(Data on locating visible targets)
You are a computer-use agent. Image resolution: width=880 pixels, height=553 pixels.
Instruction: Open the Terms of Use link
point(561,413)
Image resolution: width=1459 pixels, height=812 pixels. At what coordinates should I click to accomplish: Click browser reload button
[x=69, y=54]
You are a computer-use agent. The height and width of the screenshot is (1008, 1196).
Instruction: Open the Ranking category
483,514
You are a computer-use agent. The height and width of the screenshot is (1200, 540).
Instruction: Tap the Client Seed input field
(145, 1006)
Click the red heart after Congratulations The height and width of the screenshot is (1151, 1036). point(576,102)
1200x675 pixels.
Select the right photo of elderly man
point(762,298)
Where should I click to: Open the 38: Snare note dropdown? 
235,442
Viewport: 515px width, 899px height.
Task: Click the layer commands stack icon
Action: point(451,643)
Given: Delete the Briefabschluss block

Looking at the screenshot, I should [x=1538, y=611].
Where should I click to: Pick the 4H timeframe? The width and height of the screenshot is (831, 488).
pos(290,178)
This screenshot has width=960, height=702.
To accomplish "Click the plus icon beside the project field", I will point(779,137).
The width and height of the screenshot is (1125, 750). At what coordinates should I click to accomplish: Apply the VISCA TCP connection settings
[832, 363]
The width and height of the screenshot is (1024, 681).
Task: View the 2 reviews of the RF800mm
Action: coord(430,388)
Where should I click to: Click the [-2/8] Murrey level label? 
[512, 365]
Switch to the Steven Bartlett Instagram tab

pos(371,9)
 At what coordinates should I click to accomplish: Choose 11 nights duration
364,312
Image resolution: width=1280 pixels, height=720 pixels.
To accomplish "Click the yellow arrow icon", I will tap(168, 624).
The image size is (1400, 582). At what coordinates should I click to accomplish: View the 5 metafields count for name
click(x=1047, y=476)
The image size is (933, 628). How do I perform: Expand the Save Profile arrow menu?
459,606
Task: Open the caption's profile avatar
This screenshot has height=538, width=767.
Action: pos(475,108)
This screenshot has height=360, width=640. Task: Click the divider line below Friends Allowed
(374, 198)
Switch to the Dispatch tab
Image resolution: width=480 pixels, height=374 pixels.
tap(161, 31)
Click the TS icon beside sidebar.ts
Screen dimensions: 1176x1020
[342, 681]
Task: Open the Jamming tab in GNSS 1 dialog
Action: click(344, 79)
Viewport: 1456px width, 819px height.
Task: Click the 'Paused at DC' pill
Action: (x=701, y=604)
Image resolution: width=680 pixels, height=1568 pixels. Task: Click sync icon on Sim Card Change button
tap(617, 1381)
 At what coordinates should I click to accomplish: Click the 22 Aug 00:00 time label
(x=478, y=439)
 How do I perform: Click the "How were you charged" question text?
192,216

**Written instruction:** Count how many lines of the listing contain the string "point", and give only the number.

**Expected answer:** 5